60 Seconds Binary Options
Gone and Traded in 60 seconds! Many brokers offer 60 Seconds Options. They are basically High Low (Call/Put) options but the expiry time is only 60 seconds after you place your trade.
How to Trade 60 Seconds Options?
All you have to do is choose if the price of an asset will increase (place a Call) or decrease (place a Put) after 60 seconds. Once the 60 seconds are over, you can get 70% return or more if your prediction was right.
Although the 60 second options look very easy and lucrative, it’s not recommended to trade them if you are a beginner, since it’s very difficult to predict the price of an asset for such a short period of time – 60 seconds. You should try out options with longer expiration times and develop a strategy for trading them.
For example: Let’s say you wish to trade Crude Oil, and you think the price will increase in the next 60 seconds.
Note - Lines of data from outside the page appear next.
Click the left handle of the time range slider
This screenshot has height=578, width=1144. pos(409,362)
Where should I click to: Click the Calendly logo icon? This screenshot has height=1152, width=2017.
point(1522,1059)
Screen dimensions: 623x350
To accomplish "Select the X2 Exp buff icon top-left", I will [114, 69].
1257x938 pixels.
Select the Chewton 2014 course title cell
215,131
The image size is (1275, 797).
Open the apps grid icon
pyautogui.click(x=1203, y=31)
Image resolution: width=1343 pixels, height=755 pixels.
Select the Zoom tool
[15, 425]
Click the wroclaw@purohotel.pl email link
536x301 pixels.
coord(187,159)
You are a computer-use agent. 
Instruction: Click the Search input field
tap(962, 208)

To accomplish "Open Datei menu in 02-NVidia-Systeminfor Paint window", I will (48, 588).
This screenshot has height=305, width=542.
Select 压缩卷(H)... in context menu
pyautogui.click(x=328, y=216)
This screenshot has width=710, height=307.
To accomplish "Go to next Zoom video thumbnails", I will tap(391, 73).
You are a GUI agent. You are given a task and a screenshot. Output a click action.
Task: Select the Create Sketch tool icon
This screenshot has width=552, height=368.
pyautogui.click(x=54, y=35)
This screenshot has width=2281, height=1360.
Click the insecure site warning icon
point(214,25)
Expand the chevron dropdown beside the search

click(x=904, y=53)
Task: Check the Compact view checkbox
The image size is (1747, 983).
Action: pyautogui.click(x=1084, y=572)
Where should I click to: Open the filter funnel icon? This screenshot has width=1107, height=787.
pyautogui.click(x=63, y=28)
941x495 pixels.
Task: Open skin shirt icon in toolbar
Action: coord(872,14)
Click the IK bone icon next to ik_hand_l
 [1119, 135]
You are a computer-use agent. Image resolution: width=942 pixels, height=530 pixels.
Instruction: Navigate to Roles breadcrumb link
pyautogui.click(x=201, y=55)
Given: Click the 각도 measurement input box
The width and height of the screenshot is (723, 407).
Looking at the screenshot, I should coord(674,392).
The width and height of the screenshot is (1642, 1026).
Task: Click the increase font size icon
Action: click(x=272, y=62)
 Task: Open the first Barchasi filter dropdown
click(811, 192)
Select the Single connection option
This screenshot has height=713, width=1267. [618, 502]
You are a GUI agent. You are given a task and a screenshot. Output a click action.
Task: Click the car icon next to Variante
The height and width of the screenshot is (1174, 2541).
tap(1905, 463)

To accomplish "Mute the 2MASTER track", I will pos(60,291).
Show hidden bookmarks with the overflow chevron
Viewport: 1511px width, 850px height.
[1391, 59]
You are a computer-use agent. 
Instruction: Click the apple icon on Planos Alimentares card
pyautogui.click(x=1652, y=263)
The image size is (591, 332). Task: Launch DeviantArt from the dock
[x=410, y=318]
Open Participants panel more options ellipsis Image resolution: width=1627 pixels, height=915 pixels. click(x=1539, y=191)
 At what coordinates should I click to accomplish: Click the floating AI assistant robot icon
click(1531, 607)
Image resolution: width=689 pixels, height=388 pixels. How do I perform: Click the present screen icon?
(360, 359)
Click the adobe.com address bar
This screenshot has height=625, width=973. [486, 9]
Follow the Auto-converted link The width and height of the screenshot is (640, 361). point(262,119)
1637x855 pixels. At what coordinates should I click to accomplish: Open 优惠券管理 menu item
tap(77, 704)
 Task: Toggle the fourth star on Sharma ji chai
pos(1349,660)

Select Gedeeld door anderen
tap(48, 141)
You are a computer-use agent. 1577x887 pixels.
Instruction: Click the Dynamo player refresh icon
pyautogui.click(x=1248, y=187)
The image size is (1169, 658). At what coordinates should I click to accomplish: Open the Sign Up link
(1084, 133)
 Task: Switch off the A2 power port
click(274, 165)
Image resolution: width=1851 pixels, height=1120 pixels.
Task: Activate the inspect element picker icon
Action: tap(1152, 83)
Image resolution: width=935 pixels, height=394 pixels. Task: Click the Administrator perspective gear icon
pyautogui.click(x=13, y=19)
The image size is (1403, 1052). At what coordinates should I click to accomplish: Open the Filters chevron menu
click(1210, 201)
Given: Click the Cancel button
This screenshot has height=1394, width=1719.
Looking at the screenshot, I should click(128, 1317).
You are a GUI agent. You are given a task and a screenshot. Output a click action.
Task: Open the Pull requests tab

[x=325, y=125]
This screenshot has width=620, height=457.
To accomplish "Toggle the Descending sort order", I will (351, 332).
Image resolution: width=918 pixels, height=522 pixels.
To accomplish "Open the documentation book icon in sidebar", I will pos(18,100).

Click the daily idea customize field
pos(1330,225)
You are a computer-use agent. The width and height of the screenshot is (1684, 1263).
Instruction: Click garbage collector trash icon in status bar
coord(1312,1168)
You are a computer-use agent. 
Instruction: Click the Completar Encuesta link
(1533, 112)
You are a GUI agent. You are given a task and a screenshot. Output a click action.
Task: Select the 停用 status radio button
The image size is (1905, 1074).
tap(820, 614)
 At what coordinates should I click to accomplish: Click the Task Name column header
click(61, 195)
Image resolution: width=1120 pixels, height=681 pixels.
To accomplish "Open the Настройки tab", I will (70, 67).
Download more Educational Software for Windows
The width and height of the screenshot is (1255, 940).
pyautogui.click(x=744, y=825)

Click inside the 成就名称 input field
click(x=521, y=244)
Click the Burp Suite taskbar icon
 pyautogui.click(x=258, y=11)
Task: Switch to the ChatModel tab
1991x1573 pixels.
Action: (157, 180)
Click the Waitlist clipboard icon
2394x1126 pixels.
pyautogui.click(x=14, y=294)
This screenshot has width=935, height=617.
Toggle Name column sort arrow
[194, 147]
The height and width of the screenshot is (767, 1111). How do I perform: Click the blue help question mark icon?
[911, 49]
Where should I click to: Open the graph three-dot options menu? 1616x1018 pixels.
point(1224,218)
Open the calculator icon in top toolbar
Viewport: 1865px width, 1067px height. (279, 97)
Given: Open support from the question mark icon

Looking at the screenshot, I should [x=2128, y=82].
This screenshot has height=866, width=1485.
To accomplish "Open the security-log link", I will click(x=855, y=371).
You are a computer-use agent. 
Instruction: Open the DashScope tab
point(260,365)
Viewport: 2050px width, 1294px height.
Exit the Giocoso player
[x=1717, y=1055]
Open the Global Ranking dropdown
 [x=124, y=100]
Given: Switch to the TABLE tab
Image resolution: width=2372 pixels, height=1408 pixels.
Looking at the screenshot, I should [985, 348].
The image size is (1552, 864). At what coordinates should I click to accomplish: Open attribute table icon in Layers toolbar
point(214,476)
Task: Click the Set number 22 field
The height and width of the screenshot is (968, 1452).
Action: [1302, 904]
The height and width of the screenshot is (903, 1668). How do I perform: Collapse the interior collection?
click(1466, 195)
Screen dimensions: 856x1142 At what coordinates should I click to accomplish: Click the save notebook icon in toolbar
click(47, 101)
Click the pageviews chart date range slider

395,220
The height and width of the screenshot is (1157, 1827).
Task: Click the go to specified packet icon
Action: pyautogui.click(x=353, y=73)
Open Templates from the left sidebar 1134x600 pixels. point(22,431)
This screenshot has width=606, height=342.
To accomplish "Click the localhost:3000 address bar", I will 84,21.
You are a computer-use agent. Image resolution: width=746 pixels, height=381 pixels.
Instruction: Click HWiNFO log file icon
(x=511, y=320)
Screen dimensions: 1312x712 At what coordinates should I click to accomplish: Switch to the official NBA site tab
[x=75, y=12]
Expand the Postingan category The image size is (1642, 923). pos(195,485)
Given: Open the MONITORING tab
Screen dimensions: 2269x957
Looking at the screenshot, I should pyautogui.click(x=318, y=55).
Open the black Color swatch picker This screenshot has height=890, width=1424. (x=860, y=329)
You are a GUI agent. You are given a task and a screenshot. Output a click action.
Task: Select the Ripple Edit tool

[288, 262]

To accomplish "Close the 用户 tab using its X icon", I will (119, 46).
The strike (target) price is 86.950 at which you enter the market. Select the amount you want to invest, for example $100. Depending on the broker’s platform you click on “High” or “Call” and then “Buy” to place your trade.
In the image below, you can see a line in the chart at 86.950, above this line your trade is a winning one.
After 60 seconds, once the expiry time is reached, there are 3 possible outcomes:
- The price of Crude Oil is higher than the strike (target) price – so your option was In the Money (ITM), which means you’ve made a profit! Since the return was 70%, with your $100 investment you’ve made a profit of $70. The payout will be $170.
- The price of Crude Oil is lower than the strike (target) price – so your option was Out of the Money (OTM). Options that expire OTM typically have 0% return and do not offer any refund. In this case you will lose your whole investment of $100.
- The price of Crude Oil is the same as the strike (target) price – 86.950. As a result, you will bet back your investment of $100.